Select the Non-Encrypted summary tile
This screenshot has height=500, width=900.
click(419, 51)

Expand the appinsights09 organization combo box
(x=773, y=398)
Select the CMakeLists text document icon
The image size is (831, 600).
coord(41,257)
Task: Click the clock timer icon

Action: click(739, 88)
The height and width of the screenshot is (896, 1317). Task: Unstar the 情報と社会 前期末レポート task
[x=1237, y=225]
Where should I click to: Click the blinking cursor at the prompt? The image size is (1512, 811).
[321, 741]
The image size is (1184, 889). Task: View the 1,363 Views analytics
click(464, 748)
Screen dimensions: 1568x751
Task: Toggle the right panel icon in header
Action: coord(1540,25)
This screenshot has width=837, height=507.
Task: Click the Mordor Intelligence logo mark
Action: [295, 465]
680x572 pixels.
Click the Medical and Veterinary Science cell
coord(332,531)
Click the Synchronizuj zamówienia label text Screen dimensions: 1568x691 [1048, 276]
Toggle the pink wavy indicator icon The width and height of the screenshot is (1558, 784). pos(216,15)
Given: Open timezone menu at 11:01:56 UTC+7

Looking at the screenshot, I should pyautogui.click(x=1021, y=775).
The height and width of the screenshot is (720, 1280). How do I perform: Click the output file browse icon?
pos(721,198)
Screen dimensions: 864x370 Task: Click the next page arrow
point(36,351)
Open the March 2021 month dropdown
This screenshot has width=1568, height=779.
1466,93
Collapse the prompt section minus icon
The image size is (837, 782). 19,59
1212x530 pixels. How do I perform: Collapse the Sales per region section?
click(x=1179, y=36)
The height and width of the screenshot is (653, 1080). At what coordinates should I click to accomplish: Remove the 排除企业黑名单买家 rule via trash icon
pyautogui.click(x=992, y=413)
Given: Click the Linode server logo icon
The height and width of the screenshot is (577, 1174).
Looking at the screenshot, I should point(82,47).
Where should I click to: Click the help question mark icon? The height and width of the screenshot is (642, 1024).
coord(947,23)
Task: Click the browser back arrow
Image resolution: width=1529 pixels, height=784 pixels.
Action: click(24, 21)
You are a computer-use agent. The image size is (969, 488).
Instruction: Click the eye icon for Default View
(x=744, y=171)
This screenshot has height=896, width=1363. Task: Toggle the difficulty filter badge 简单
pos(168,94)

__Task__
Please give again, word for word, only the lines from the one holding "You are a computer-use" through the end of the listing above.

__Solved exercise__
You are a computer-use agent. The image size is (969, 488).
Instruction: Click the eye icon for Default View
(x=744, y=171)
This screenshot has height=896, width=1363. Task: Toggle the difficulty filter badge 简单
pos(168,94)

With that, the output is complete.